A principal previsão é de que o investimento global em Cidades Inteligentes chegue à 203 bilhões até 2024, segundo artigo do portal “Connected Smart Cities”. De acordo com uma publicação do veículo ISTOÉ, esse investimento está previsto porque atualmente 55% da população mundial se concentra em áreas urbanas, logo, é relevante pensar na melhoria de vida da população que vive nos grandes centros.  

A Coreia do Sul, por exemplo, planeja injetar até 2024, quase 5 bilhões de dólares na construção da primeira cidade inteligente do país: a Busan Eco Delta City (EDC). Divulgado em março desse ano pela revista digital Exame, todas as instalações de infraestrutura da cidade, serão mantidas e gerenciadas com base em um enorme volume de dados coletados por meio de sensores de IoT. Para construir a Smart City do zero, 54 famílias diferentes consentiram oferecer todos os seus dados, desde frequência cardíaca até volume de lixo produzido. A previsão é de que essas pessoas habitem essa cidade pelos próximos três anos, em uma espécie de projeto experimental.  

De acordo com o IDC, as cidades do Oceano Pacífico ocidental estarão focadas em promover inovações digitais em 2022, para estimular as atividades socioeconômicas dos países. Com as mudanças no modo de vida, aprendizado e trabalho; os governos estão se preocupando ainda mais com a segurança e privacidade da população.  
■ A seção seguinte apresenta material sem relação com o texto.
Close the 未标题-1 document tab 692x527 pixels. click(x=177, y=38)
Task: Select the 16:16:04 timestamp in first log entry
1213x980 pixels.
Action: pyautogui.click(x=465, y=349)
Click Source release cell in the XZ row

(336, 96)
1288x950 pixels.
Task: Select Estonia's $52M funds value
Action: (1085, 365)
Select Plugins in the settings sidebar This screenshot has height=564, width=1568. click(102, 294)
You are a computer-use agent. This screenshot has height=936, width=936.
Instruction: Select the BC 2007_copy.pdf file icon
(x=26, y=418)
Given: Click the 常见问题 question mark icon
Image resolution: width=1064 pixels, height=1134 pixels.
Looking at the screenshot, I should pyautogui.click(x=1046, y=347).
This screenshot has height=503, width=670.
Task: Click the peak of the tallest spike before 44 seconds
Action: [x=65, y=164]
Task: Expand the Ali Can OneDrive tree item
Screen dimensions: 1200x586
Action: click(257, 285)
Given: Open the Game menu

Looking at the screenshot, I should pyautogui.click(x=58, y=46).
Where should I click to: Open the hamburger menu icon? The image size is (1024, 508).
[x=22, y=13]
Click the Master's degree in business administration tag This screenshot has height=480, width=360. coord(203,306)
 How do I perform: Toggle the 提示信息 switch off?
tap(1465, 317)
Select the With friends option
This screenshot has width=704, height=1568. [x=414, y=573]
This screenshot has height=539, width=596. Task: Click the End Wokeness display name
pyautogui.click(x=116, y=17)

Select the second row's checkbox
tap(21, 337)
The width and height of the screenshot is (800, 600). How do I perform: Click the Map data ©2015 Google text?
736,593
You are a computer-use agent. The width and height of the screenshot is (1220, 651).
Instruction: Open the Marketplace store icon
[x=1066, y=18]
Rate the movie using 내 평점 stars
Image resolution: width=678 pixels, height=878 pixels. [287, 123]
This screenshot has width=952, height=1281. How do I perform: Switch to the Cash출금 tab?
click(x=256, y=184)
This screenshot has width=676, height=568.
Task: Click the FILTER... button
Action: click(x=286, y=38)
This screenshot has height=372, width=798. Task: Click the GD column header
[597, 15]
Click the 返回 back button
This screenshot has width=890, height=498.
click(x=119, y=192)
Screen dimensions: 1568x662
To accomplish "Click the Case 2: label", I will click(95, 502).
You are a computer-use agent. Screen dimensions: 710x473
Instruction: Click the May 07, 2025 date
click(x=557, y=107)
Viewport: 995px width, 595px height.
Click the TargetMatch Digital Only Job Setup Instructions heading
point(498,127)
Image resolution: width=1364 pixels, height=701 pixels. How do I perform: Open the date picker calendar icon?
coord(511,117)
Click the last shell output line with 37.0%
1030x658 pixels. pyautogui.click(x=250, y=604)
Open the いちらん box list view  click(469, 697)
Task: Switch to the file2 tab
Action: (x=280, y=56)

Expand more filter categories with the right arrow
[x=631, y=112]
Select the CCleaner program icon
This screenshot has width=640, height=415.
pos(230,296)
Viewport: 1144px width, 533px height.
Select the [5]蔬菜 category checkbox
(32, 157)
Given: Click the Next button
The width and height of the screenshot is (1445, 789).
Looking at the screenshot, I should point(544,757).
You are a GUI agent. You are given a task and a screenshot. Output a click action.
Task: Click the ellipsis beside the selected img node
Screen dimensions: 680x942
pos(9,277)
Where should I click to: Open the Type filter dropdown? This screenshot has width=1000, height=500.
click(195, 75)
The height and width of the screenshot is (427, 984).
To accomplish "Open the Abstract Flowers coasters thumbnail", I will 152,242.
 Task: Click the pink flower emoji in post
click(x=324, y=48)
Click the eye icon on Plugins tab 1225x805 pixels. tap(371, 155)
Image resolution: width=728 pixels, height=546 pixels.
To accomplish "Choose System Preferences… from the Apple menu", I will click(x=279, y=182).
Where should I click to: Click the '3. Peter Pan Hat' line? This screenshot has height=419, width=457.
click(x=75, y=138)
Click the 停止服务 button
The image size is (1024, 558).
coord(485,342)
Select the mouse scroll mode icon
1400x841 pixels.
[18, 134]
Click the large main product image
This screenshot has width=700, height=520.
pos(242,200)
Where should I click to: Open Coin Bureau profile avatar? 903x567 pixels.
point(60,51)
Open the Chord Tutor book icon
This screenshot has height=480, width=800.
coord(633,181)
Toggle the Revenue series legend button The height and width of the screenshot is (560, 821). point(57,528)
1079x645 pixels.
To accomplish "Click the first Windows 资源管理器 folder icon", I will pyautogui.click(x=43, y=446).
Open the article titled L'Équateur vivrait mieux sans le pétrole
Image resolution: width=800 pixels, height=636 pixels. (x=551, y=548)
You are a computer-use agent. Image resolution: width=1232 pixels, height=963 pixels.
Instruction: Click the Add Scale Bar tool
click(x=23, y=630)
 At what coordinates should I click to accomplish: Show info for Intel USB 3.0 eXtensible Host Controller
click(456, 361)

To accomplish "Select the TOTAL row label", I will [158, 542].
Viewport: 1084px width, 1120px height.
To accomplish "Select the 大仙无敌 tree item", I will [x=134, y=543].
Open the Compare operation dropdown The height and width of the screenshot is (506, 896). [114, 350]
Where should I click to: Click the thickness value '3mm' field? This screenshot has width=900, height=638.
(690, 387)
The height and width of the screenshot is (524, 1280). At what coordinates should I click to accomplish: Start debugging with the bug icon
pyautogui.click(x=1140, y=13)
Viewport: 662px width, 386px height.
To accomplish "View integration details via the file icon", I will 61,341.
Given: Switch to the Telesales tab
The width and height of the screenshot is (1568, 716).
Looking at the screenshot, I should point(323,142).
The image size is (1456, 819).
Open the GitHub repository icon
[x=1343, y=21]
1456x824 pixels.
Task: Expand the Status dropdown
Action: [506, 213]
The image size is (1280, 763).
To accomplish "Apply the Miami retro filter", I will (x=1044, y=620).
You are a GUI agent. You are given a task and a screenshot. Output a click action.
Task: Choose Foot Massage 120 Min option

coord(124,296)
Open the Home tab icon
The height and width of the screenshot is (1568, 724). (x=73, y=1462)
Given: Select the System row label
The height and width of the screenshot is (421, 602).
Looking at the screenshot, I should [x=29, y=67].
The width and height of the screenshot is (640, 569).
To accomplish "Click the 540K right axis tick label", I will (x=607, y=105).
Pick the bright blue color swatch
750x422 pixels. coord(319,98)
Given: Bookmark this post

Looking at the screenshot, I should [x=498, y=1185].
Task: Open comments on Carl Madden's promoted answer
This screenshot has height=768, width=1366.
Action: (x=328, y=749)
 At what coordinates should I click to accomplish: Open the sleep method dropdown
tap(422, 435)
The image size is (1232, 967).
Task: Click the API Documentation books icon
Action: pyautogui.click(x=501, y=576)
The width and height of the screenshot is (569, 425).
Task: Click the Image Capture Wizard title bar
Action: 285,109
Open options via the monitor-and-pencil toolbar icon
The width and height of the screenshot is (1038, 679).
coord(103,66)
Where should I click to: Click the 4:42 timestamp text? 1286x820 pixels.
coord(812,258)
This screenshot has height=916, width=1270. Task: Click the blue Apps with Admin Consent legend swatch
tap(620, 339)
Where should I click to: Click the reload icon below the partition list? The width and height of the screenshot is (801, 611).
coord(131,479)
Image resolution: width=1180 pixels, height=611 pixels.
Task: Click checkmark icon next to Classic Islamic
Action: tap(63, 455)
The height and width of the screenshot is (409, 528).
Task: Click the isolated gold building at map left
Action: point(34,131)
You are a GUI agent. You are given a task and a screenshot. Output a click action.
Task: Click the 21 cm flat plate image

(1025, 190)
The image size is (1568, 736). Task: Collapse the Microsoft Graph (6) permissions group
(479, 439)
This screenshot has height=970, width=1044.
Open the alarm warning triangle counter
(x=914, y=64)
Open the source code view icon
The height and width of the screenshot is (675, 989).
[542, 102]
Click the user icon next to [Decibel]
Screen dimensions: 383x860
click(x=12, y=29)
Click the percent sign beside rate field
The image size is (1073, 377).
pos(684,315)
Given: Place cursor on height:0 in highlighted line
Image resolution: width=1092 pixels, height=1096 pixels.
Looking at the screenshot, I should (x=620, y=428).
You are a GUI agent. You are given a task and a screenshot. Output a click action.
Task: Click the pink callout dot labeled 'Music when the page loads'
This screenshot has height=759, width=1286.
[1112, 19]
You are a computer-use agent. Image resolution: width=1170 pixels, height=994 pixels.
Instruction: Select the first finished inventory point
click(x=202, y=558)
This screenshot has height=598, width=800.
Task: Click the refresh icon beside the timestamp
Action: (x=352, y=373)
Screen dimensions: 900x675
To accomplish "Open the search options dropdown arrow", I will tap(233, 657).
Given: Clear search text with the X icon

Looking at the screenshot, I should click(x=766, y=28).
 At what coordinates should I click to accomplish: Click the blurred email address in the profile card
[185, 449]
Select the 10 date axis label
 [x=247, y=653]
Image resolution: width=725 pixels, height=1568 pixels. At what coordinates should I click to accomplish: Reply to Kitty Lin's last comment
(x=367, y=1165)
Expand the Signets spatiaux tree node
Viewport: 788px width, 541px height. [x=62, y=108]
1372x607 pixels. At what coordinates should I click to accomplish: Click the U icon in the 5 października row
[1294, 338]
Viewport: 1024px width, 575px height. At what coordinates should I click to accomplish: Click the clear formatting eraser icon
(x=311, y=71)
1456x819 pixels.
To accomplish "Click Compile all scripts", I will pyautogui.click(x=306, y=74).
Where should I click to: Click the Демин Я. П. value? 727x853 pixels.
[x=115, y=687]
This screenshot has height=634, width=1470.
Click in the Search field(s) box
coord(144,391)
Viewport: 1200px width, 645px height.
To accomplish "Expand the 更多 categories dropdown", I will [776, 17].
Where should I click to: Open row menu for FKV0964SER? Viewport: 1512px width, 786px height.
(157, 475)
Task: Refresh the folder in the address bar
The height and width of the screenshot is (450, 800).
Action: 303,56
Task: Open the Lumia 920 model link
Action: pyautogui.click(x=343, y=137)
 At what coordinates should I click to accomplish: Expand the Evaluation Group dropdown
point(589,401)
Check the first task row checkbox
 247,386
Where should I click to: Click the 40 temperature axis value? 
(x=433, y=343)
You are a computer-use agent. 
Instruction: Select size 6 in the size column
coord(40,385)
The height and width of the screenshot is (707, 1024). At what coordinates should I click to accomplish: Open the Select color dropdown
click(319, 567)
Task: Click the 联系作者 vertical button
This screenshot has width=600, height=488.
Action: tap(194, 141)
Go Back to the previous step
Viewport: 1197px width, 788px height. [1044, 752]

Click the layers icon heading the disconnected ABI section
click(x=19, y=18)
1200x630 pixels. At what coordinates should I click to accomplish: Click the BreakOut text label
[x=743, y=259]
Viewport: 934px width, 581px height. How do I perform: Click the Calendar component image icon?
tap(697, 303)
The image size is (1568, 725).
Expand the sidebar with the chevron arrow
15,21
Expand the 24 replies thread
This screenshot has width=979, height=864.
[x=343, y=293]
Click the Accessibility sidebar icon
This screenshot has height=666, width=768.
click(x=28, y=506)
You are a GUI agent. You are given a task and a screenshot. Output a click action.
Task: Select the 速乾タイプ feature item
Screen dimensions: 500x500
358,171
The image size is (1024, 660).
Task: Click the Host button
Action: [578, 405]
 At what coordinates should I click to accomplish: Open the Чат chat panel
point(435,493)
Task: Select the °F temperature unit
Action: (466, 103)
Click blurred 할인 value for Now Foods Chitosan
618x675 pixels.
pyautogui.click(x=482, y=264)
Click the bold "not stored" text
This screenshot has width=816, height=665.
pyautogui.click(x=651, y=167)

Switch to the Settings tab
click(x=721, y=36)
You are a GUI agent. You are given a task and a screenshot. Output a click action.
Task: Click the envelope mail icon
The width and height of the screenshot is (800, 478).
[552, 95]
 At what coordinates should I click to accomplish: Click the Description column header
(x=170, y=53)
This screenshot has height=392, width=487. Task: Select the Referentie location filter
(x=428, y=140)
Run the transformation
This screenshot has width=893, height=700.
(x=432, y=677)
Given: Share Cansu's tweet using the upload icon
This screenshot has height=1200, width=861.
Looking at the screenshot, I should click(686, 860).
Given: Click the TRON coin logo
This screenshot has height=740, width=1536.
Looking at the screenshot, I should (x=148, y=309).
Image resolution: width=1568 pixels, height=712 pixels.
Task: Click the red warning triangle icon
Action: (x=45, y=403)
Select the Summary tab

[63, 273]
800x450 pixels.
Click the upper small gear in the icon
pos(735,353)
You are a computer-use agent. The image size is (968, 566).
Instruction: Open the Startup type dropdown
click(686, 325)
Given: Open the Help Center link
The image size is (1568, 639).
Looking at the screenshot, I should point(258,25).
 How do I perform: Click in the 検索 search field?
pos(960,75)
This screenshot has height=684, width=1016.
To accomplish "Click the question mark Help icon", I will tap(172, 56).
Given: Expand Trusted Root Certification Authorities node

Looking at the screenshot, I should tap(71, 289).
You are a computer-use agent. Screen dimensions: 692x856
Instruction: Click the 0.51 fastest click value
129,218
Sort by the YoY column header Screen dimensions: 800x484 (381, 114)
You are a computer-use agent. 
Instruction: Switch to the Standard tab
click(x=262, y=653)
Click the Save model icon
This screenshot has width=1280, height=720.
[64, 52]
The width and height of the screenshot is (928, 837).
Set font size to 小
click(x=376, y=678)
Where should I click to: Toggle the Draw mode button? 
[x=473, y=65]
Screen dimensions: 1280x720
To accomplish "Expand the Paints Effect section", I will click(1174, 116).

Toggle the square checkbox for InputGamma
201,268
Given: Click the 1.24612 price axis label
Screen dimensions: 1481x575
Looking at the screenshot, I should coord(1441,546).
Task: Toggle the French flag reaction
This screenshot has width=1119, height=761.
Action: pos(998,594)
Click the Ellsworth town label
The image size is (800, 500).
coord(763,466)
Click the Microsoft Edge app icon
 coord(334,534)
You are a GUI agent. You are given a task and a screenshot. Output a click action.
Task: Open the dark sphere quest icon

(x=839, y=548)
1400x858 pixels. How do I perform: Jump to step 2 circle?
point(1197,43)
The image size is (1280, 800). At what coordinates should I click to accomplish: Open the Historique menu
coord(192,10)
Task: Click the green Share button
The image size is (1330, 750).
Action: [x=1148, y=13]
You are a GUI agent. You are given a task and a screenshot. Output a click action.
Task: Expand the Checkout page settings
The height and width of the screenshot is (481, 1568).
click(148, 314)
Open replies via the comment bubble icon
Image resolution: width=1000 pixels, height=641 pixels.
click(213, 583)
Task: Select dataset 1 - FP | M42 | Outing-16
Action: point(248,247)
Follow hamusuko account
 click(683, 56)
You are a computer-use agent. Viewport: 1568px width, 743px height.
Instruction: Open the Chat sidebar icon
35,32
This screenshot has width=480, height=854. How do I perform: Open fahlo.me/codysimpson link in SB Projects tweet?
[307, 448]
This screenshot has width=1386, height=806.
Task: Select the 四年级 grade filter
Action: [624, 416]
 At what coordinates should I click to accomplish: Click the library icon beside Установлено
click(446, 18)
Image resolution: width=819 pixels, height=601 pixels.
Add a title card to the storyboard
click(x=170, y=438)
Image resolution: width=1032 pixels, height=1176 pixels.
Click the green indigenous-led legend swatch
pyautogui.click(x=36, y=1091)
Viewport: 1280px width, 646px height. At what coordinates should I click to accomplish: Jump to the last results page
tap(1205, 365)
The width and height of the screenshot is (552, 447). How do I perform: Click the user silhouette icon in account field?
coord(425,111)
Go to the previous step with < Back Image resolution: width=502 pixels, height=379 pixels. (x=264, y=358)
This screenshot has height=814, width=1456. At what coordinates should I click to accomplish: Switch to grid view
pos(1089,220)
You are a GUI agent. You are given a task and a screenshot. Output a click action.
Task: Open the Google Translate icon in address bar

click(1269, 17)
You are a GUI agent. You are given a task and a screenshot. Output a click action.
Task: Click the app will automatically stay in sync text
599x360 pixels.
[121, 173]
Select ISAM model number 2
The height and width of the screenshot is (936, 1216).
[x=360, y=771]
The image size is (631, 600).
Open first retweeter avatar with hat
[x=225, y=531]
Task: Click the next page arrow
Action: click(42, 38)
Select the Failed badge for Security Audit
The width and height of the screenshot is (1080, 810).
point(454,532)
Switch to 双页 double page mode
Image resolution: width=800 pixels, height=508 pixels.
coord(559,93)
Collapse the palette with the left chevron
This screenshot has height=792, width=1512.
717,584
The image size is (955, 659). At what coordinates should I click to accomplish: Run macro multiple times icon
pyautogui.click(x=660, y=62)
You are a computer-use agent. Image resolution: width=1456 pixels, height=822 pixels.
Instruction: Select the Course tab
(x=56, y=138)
O MCTIC (Ministério da Ciência, Tecnologia, Inovações e Comunicações), desde 2019, desenvolve o Programa Brasileiro para Cidades Inteligentes Sustentáveis. De acordo com o órgão, a iniciativa tem o objetivo de estabelecer diretrizes, indicadores padronizados e eixos de atuação segura, para uma Política Nacional de desenvolvimento das Smart Cities.